Records provided:
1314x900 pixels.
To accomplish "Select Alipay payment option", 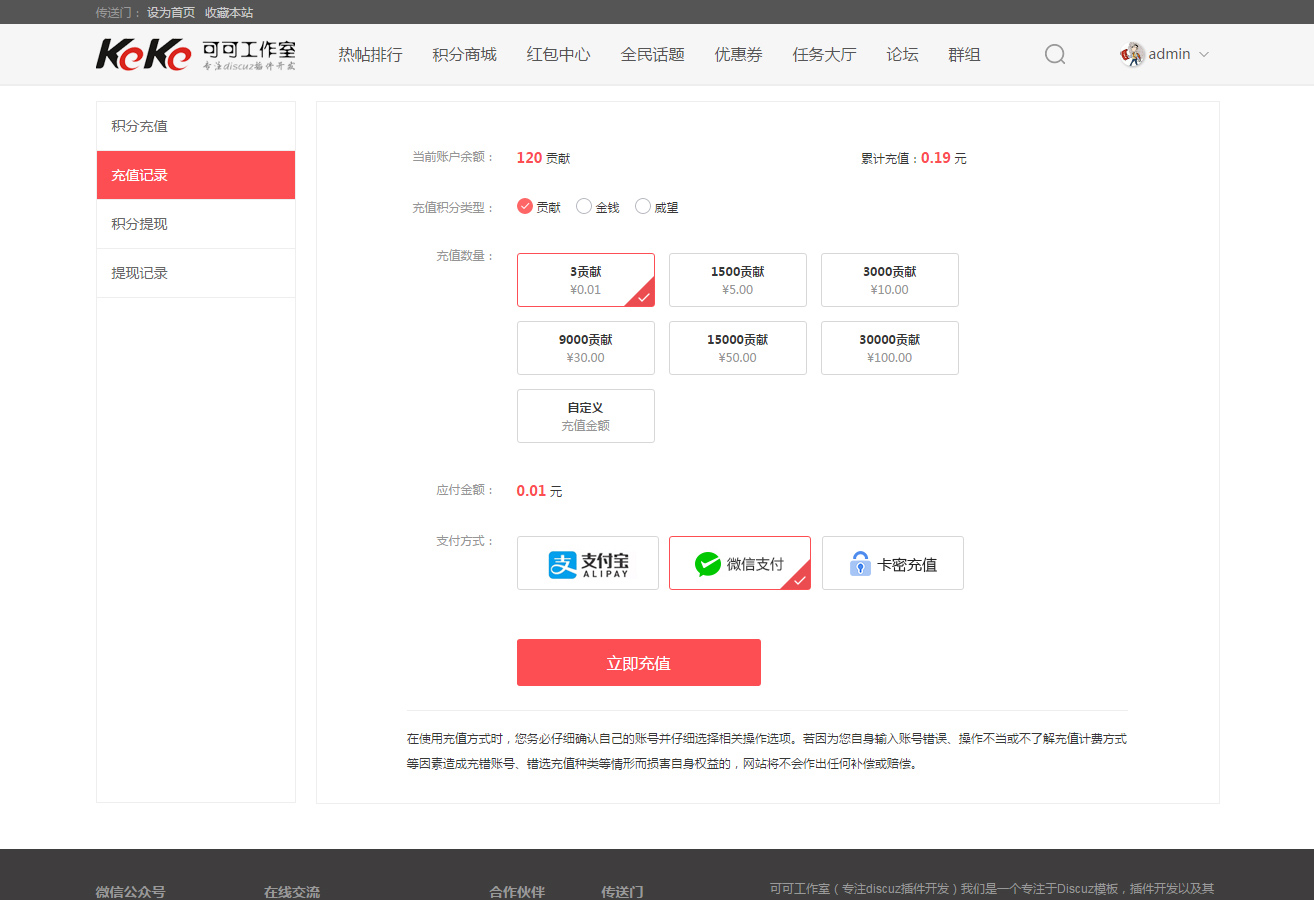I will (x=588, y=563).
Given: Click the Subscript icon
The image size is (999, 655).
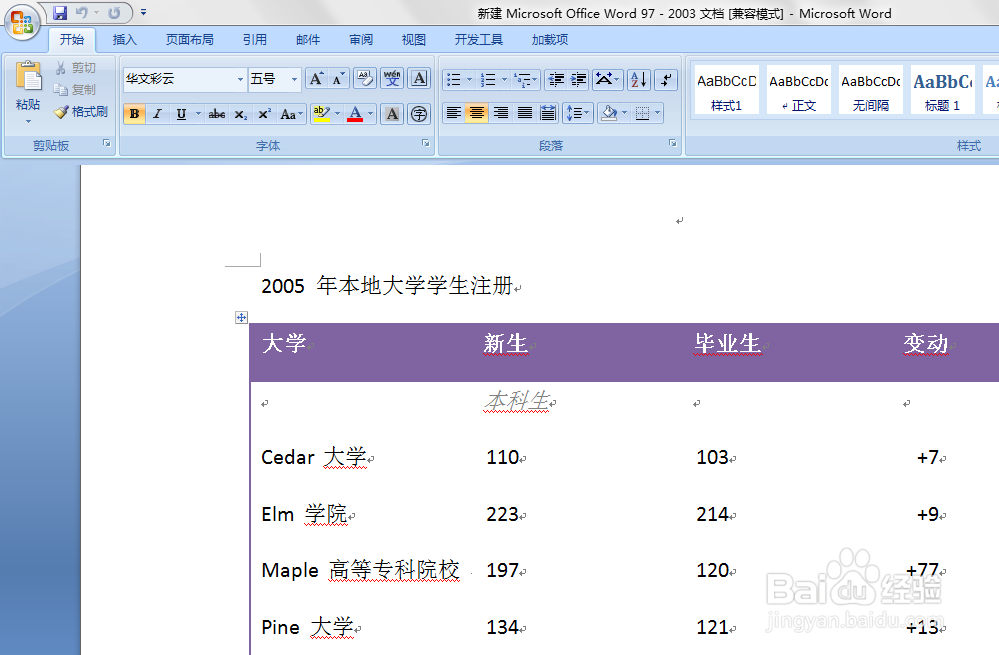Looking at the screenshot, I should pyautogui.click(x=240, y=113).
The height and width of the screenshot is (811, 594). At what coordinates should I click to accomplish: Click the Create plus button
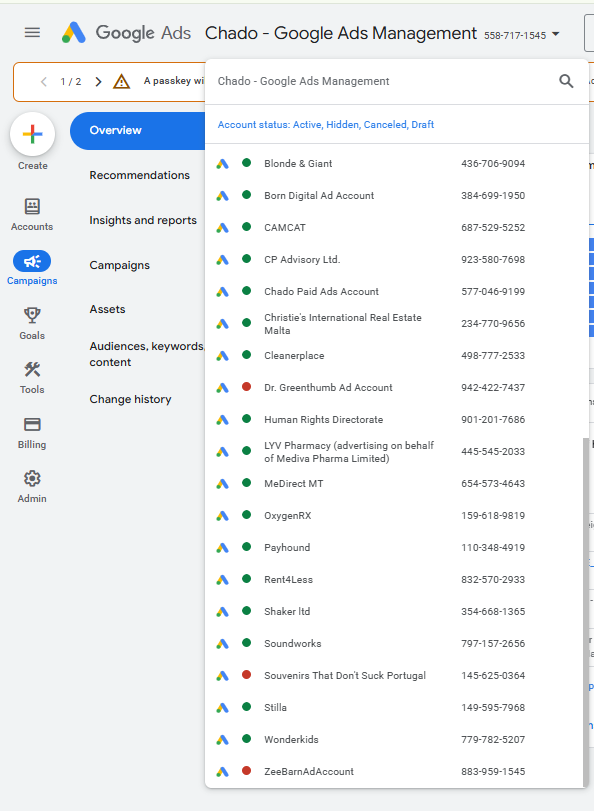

The exercise: Format everything from the line containing "Given: Click the Subscript icon" down through the last of the lines above as a JSON list of strings, one string per line, skipping blank lines. Omit the pictures from the output.

Task output:
[
  "Given: Click the Subscript icon",
  "The image size is (999, 655).",
  "Looking at the screenshot, I should pyautogui.click(x=240, y=113).",
  "The height and width of the screenshot is (811, 594). At what coordinates should I click to accomplish: Click the Create plus button"
]